__TASK GOAL__
Reproduce the full announcement below about Mark Plotkin's lecture at California Lutheran University, word for word.

__EXERCISE TEXT__
=== Section Start ===
Time ‘Hero for the Planet’ speaks at CLU
Mark Plotkin to discuss Shamanic healing

Thousand Oaks, CA - A man hailed by Time magazine as an environmental “Hero for the Planet” will discuss the untapped potential for Shamanic healing in U.S. healthcare at California Lutheran University.

Mark Plotkin, Ph.D., will present “Shamanic Medicine, the Mind-Body Connection, and the Future of Healthcare: An Amazonian Perspective” at 10 a.m. Monday, Oct. 11, in Samuelson Chapel. CLU’s Artists and Speakers Committee is presenting the free lecture.

Plotkin asserts that Shamanic medicine offers new insights into everything from diagnoses to cures in ways we are just beginning to appreciate. But mainstays of Shamanic healing such as herbal solutions and spiritual healing are missing from the current healthcare debate.

The renowned ethnobotanist has firsthand knowledge of the healing potential harbored by the Amazon rain forests – through their cultures and the plants and animals their inhabitants know and use.

For much of the past 20 years, Plotkin has worked with and learned from the ancient shamans in the rain forests of Central and South America, where he has acquired knowledge of healing plants and shaman traditions.

A spellbinding orator and storyteller, Plotkin and his work have been featured in a PBS “Nova” documentary, in an Emmy-winning Fox TV documentary, and in the Academy Award-nominated IMAX film “Amazon.” He has also been on the “NBC Nightly News,” “Today” show, CBS’s “48 Hours” and NPR. Smithsonian magazine recently named him one of “35 Who Made a Difference” along with luminaries such as Bill Gates, Wynton Marsalis and Steven Spielberg. He has also been the subject of articles in Life, Newsweek, Elle and People.
=== Section End ===
__PROVIDED RECORDS__
=== Section Start ===
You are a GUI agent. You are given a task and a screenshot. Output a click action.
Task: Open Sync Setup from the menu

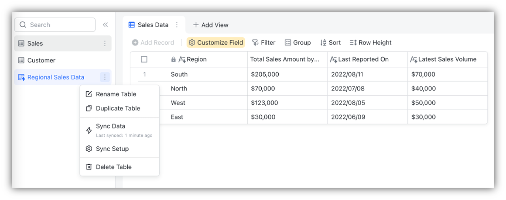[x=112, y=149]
=== Section End ===
=== Section Start ===
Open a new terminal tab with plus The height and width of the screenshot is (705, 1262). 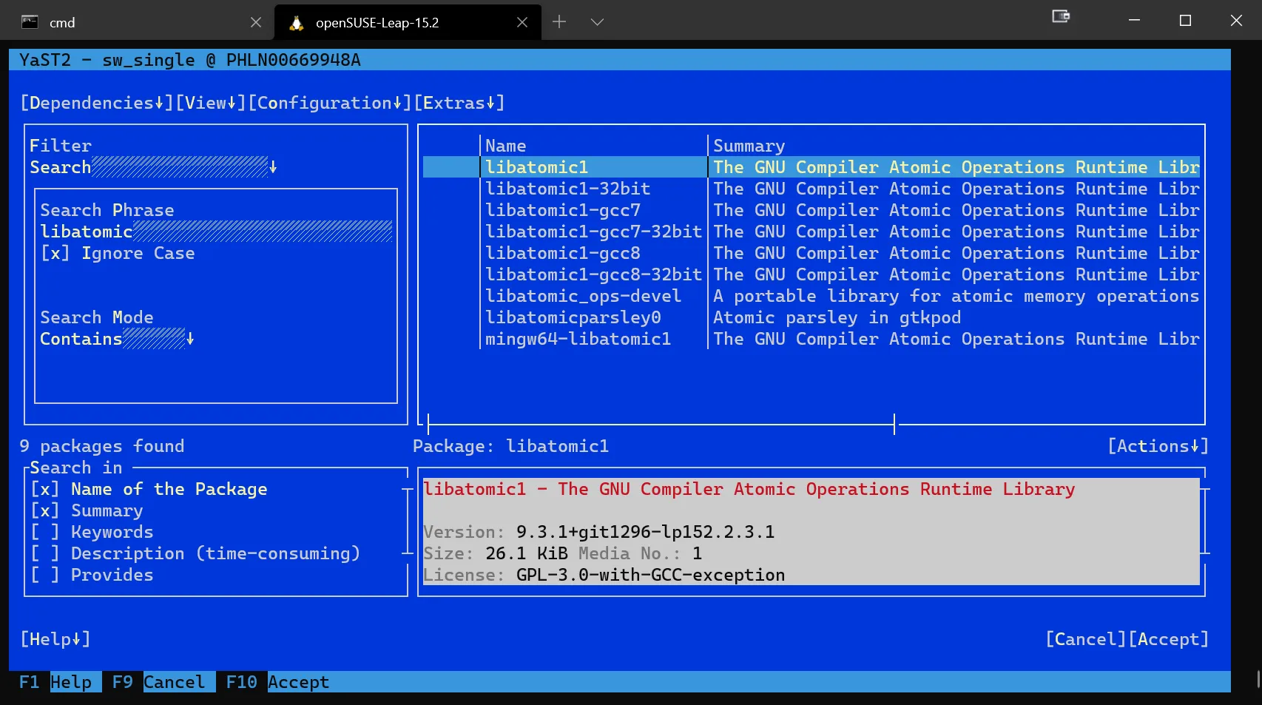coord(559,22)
=== Section End ===
__SOLUTION TO THIS EXERCISE__
Time ‘Hero for the Planet’ speaks at CLU
Mark Plotkin to discuss Shamanic healing

Thousand Oaks, CA - A man hailed by Time magazine as an environmental “Hero for the Planet” will discuss the untapped potential for Shamanic healing in U.S. healthcare at California Lutheran University.

Mark Plotkin, Ph.D., will present “Shamanic Medicine, the Mind-Body Connection, and the Future of Healthcare: An Amazonian Perspective” at 10 a.m. Monday, Oct. 11, in Samuelson Chapel. CLU’s Artists and Speakers Committee is presenting the free lecture.

Plotkin asserts that Shamanic medicine offers new insights into everything from diagnoses to cures in ways we are just beginning to appreciate. But mainstays of Shamanic healing such as herbal solutions and spiritual healing are missing from the current healthcare debate.

The renowned ethnobotanist has firsthand knowledge of the healing potential harbored by the Amazon rain forests – through their cultures and the plants and animals their inhabitants know and use.

For much of the past 20 years, Plotkin has worked with and learned from the ancient shamans in the rain forests of Central and South America, where he has acquired knowledge of healing plants and shaman traditions.

A spellbinding orator and storyteller, Plotkin and his work have been featured in a PBS “Nova” documentary, in an Emmy-winning Fox TV documentary, and in the Academy Award-nominated IMAX film “Amazon.” He has also been on the “NBC Nightly News,” “Today” show, CBS’s “48 Hours” and NPR. Smithsonian magazine recently named him one of “35 Who Made a Difference” along with luminaries such as Bill Gates, Wynton Marsalis and Steven Spielberg. He has also been the subject of articles in Life, Newsweek, Elle and People.